By Rafat Abonour, MD

2008-12-09

During today’s Special Symposium on the Basic Science of Hemostasis and Thrombosis, five renowned individuals will present data on the complex role of platelets and their close friend, the endothelial cell, in several diseases.

First, Yacine Boulaftali, from the INSERM in Paris, will present data that may change our approach to platelets’ role in thrombosis and hemostasis. Why not recruit platelets to stop thrombosis? Protease nexin-1 (PN-1) inhibits the plasminogen activators of both plasmin and thrombin. PN-1 is barely detectable in plasma but is expressed by platelets. These investigators have characterized platelet PN-1 localization and function in human and mouse platelets. Their results establish for the first time that platelet PN-1 possesses efficient anticoagulant and antithrombotic properties and may be an important regulator in the initiation of thrombosis.

Dr. Paul Kubes from the University of Calgary, Canada, will discuss how platelets trap bacteria in sepsis. Platelets express Toll-like receptors, specifically TLR4. Lipopolysachharide (LPS) binds these TLR4-inducing platelets to more avidly bind fibrinogen as well as adherent neutrophils.

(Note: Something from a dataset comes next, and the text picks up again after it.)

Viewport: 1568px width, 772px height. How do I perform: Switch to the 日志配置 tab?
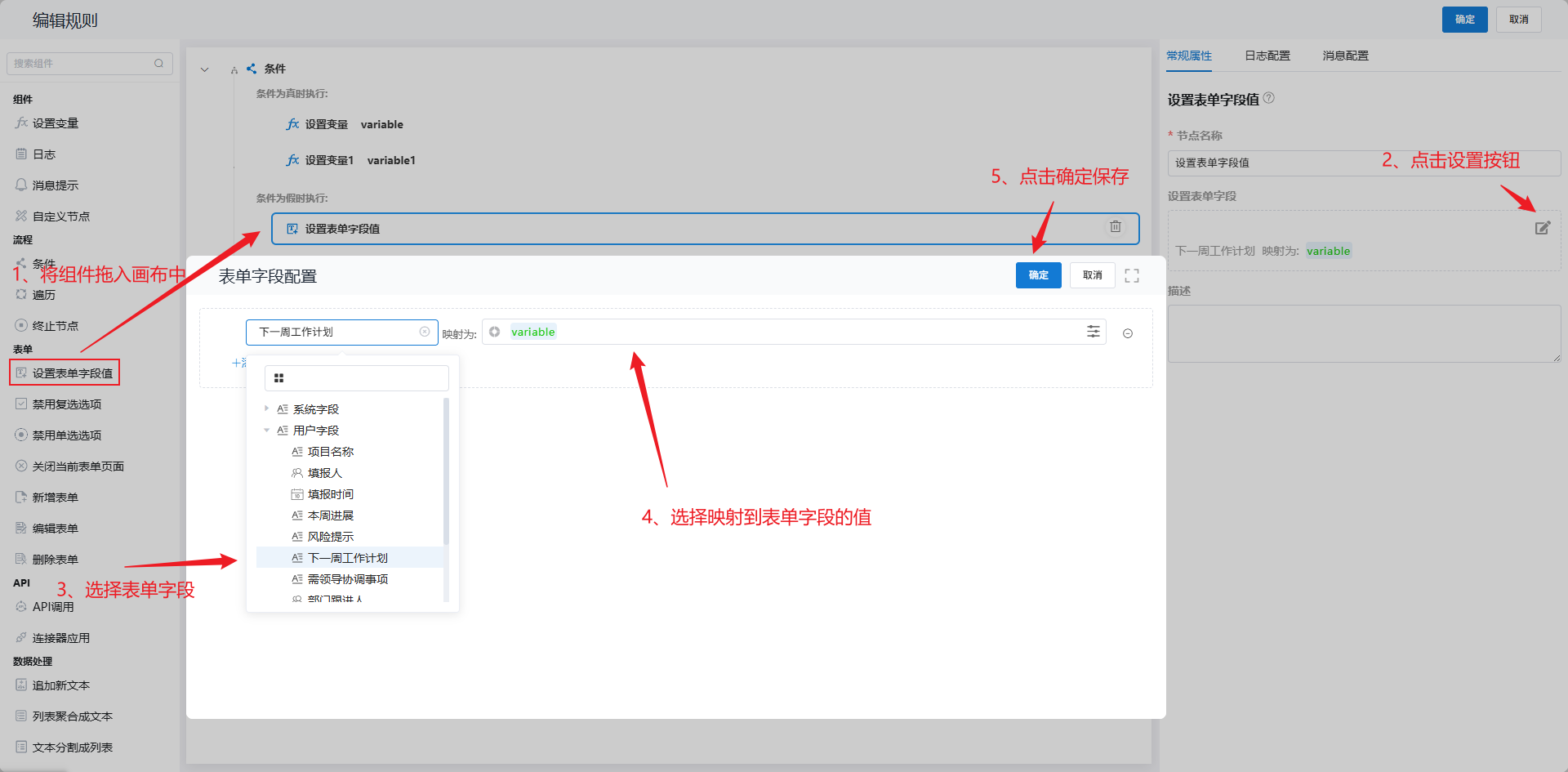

LPS-induced neutrophil-platelet interaction leads to supra-activation of the neutrophils and the release of web-like structures consisting of DNA previously termed neutrophil extracellular traps (NETs). The NETs are full of proteases and other anti-microbial molecules that effectively trap and kill bacteria. However, how to prevent the associated injury of surrounding endothelium is a different story.

Dr. Scott L. Diamond from the University of Pennsylvania will present his work on studying the dynamics of thrombus buildup in blood vessels. He developed novel approaches to measurement of thrombus formation and the contribution of platelets and tissue factor to the process. The authors have been able to determine sub-micromolar determinants of tissue factor concentration during flow conditions that are efficient in promoting thrombus formation. Similar determinations are also shown for ADP-induced platelet aggregation. This work exemplifies development of novel technology in aiding our understanding of macromolecular associations during thrombus formation.

Dr. Leslie V. Parise, from the University of North Carolina, will explain how platelets are involved in immune response and inflammation. Platelets contain high amounts of certain inflammatory mediators, including CD40 ligand (CD40L). Platelet activation leads to the exposure of CD40L on the cell surface, which is then released as a soluble fragment (sCD40L). CD40L after binding to CD40 leads to increased adhesion receptor expression on endothelial cells, B-cell proliferation, and tissue factor (TF) expression. In addition, CD40L binds to GPIIb-IIIa on platelets, induces platelet activation, and promotes thrombosis. Dr. Parise’s group studied a mouse model for sickle cell anemia in which platelet activation and chronic inflammation contribute to the disease process. They noted that platelet-derived sCD40L is significantly elevated, biologically active, and likely to be a major contributor to the inflammatory response in sickle cell anemia.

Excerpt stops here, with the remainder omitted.